• _EXERCISE GOAL_
Would you work out how many of the lines below hold "toolbar" and reply with nothing but the number?

Saved entries:
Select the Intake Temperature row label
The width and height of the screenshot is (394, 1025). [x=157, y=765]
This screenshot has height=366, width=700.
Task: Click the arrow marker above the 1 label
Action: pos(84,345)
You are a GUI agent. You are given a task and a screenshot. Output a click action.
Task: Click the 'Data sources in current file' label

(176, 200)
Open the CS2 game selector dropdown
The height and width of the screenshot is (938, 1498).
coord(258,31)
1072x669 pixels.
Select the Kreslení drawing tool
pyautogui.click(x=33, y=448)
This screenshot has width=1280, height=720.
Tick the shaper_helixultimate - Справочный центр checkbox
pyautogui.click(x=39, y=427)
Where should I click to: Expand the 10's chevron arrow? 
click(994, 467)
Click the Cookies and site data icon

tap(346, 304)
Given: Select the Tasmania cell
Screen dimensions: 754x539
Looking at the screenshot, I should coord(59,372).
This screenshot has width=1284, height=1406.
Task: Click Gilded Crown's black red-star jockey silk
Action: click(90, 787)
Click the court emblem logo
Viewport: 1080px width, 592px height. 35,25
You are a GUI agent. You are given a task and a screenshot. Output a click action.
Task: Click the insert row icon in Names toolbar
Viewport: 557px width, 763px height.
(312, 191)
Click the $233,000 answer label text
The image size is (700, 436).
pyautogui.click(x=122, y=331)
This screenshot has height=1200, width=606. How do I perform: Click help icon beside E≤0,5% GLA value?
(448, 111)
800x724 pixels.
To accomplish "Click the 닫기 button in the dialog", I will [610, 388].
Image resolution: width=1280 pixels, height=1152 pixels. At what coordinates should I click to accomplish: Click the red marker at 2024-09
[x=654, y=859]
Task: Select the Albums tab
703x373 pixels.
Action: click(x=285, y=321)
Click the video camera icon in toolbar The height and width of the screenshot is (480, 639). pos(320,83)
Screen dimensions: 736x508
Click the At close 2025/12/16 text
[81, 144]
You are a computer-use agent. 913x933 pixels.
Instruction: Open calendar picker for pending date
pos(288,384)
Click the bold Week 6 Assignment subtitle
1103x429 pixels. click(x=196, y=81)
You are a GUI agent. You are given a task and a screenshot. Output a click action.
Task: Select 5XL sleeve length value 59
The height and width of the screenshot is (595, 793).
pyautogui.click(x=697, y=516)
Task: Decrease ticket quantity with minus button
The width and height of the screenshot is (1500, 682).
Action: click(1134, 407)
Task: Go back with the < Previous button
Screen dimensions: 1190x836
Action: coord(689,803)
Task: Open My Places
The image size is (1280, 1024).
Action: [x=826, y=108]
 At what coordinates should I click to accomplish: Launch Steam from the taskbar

• _ANSWER SPACE_
2